Смотрела я на своих товарищей, на их усталые, потемневшие от холода и внутреннего напряжения лица. Все улыбались, счастливые.

Я, как сейчас, всех вижу.

Леонид Балашко — мой двоюродный брат, всего на год старше меня, еще мальчишка, но высокий и плечистый, могучего телосложения. Карие глаза его почему-то смотрят на все с удивлением…

Иван Шелегов — наш разведчик, светлобровый и сероглазый, с волосами, отливающими желтизной спелой пшеницы, смешливый до невозможности…

Костя Бондаревич — мой одногодок и большущий школьный друг «командующий» нашей детской армией, черноглазый и чернобровый красавец, настоящий богатырь, словно сошедший с полотна Васнецова, весельчак, школьный артист и первый станьковский поэт…

Михаил Бондаревич — его родной брат, старше Кости на 7–8 лет, маленький, тонкий и стройный, всегда подтянутый и до скрупулезности аккуратный. С хитринкой и лукавым огоньком в темных глазах, он выглядел, пожалуй, даже моложе Кости, этот необыкновенный «форсун и женолюб, но добрый малый», как его звал наш скромный Аскерко…

И еще моя двоюродная сестренка Нина — нежная, с крошечными «барскими» ручками (и откуда бы им взяться!), но в то же время едкая и колючая. Иван Воробьев все время рядом с ней, предупреждает каждое ее желание: то переменит ей портянки, то укроет своим полушубком…

Иван, Иван! Красивый парень, брови черные вразлет как крылья, ум и мечтательность в серых глазах, какая-то основательность, надежность в ладной, коренастой, навечно загаданной фигуре.

Навечно загаданной… А вот не получилось. Ненамного он пережил войну…

Им обоим тогда было по 18 лет.

Стоит неотступно передо мной эта незабываемая картина: сидим мы все на корточках и курим, забыв на время о всех невзгодах, опасностях, потерях, не ведая, что еще нас ждет впереди. Только один из всех зло и непримиримо косит в сторону цыганскими глазами — Николай Веселовский. Такие люди, как он, я убедилась, остаются неизменными в своей сути. Трудно мне было понять, как это в нем мог уживаться и храбрец, и волевой командир, и подлый, мстительный человек.

Ему бы хоть частицу сердца Аскерко!
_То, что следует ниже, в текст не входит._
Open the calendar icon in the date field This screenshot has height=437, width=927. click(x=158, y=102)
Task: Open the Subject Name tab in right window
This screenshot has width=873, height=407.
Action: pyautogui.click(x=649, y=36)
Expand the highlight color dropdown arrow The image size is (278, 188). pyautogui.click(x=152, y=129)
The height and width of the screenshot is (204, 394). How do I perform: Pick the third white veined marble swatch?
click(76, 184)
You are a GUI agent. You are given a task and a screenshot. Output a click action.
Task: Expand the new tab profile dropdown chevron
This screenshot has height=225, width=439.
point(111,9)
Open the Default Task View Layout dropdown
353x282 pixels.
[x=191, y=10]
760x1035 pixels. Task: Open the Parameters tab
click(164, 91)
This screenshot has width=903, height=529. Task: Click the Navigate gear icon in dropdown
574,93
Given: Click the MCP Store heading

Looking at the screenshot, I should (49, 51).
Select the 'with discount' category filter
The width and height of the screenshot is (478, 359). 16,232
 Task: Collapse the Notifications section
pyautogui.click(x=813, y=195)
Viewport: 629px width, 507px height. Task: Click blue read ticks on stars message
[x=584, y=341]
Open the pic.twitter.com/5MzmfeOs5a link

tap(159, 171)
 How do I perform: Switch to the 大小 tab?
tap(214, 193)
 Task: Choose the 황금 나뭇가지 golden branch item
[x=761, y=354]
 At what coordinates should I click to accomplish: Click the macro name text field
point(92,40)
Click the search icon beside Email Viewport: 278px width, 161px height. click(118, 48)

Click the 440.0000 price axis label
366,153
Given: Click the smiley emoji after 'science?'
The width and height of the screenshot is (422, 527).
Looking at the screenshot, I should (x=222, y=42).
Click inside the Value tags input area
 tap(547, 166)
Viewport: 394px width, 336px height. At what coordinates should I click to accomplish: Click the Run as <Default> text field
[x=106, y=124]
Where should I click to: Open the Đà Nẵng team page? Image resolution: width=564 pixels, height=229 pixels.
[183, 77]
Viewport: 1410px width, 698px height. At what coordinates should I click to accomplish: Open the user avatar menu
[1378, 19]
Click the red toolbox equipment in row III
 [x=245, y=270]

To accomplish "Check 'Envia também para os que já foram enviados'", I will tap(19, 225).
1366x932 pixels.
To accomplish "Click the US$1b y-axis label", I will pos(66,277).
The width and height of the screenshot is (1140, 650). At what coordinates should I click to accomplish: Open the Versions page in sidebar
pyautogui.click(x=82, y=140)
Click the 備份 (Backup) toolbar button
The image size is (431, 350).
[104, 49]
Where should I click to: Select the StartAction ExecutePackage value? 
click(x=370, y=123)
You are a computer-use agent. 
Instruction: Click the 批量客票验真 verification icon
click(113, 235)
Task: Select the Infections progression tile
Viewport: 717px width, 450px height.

Вот и неказист он как будто, и мал, и ничем не блещет наш командир роты, а почему таким сильным, надежным, привлекательным выглядит он рядом с красавцем и силачом Веселовским?

— Ну, дочка, отвела душу? — обращается ко мне Аскерко. Да, да я отвела душу, тут и отвечать, мне кажется, не надо.

— Что же, товарищи, подкрепились, пора и в путь, — говорит он уже другим тоном. — Перейдем сейчас болото и — в лес, а там к деревне Большая Уса. Через нее двинем к цели, на копыльские земли.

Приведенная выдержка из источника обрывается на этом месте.